TEXT UNDER STUDY.

Ramming an icepick through someone’s eyelid to remove a part of their brain sounds like a horrifying method of torture. However, this procedure, named the lobotomy, was a common method to treat mental illness in the United States for nearly 40 years. From 1936 until 1972, nearly 60,000 people were lobotomized. Most lobotomies were performed without the patient’s or their legal caretaker’s consent.
Unsurprisingly, the procedure was a spectacular failure. After surgery, patients often found themselves paranoid, emotionally volatile, incontinent, and with severely impaired intelligence. Surgical complications often left patients unable to function independently, requiring constant supervision and caretaking. When a patient was released from the asylum after being lobotomized, they typically found themselves returning within a few months. Upon their return, they often underwent a second (or, in one case, fourth) lobotomy.
The lobotomy has been described as “one of the most spectacular failures in the history of medicine.” But unlike many historic medical practices which seem barbaric and detrimental only in hindsight, the lobotomy was scorned and dismissed by medical professionals when it became most popular. By 1941, the American Medical Association denounced the lobotomy as ineffective. Shortly after, a world-wide consensus developed along the same lines. However, the procedure continued to grow in popularity, eventually reaching a “lobotomy boom” in the mid-1940s and early-1950s.
But why did the lobotomy become popular, and why was it used for so long after the medical community came out against it? In our paper forthcoming at Research Policy we argue the answer comes down to incentives.
In the early 1900s, a large public health movement led by politically-connected physicians called on the federal government to increase funding for public mental asylums. The movement was successful. Through the 1940s, public asylums and psychiatric hospitals gained additional federal funding based on the number of committed patients they housed. At the state level, physicians lobbied for less stringent commitment laws, reducing the legal requirements to have citizens involuntarily committed to asylums. Accordingly, commitment rates skyrocketed and those managing asylums, often called superintendents, received considerably more funding.
However, the staff-to-patient ratios within asylums did not keep up. By 1949, the National Bureau of Mental Hygiene estimated there was one asylum employee per 21 patients. Medical historians estimate committed patients often received only 30 minutes of contact with a physician per month.
Consequently, those managing asylums sought low-cost treatment options. The lobotomy provided such an opportunity. Unlike the therapeutic or hydro and shock treatments available (all of which are still used today), the lobotomy was comparatively cheaper and did not take years to complete. It also frequently made difficult patients more docile and easier to manage.
Because superintendents received federal funding based on the number of committed patients rather than offering effective medical care, treating patients was a secondary matter. State agencies funding public asylums also faced little reason to care for the patient’s wellbeing. As we note in our article, many asylums would document the number of lobotomies performed to secure additional funding.
In contrast, private asylums, which also faced overpopulation issues and treated the same patient demographics as public asylums, were funded by philanthropic donors and the patients’ legal caretakers. When patients failed to improve, were mistreated, or not offered sufficient quality of care, an asylum risked its profitability. Accordingly, using erroneous or excessively harmful treatment methods like the lobotomy would be detrimental to their bottom line.
Predictably, private asylums and private practicing psychiatrists were significantly less likely to lobotomize their patients. In 1950, during the peak of the lobotomy’s popularity, only six percent of lobotomies were performed in private practices or asylums. The literature on mental asylums also notes most lobotomies in public asylums occurred within a few months after a patient was committed. Lobotomies performed in private asylums or private practice occurred after years (or decades) of failed treatment and typically at the patient’s request.
The use of the lobotomy in US medical history is a shocking and concerning event which continues to leave many asking how such a thing could happen. By examining the incentives stemming from well-intended but ultimately harmful public health policy, we can provide answers. Furthermore, while the lobotomy continues to offer a cautionary tale of medicine gone astray, we argue it should also provide a cautionary tale of the harmful consequences of state-assisted health policies. The lobotomy is an extreme example, but the reasons it became popular and endured are eerily familiar.

HOW TO COMPLETE THIS TASK. Decide whether each of the following statements agrees with the text on the lobotomy above, answering yes or no and quoting the deciding words of the text. 1. By 1941, the American Medical Association had denounced the lobotomy as ineffective. 2. In 1950, most lobotomies were performed in private practices or asylums. 3. Public asylums gained additional federal funding based on the number of committed patients they housed.

SOURCE MATERIAL.

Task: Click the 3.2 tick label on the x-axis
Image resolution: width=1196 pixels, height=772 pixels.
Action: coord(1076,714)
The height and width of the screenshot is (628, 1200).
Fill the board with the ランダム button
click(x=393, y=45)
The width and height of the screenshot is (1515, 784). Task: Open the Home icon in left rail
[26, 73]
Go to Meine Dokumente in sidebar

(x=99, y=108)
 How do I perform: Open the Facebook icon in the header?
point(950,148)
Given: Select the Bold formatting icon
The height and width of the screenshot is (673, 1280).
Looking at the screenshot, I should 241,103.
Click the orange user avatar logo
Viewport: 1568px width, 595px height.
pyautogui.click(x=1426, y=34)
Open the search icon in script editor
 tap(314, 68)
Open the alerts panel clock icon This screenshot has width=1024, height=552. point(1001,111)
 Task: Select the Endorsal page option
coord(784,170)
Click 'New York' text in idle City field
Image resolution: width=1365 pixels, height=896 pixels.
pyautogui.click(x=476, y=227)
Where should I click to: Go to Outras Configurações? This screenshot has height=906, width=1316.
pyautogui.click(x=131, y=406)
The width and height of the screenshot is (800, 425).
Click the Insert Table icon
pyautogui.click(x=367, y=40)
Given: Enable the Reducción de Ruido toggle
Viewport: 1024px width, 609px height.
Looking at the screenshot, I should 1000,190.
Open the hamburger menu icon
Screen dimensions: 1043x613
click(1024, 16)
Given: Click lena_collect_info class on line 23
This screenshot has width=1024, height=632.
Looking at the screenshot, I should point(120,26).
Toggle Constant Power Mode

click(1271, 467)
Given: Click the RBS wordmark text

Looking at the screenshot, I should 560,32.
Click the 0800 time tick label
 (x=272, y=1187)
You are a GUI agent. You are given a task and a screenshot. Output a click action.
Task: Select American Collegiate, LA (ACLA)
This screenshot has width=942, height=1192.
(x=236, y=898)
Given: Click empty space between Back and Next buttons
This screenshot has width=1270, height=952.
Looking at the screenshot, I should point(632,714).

OUTPUT FOR THIS TASK.
1. Yes: "By 1941, the American Medical Association denounced the lobotomy as ineffective."
2. No: "only six percent of lobotomies were performed in private practices or asylums."
3. Yes: "public asylums and psychiatric hospitals gained additional federal funding based on the number of committed patients they housed."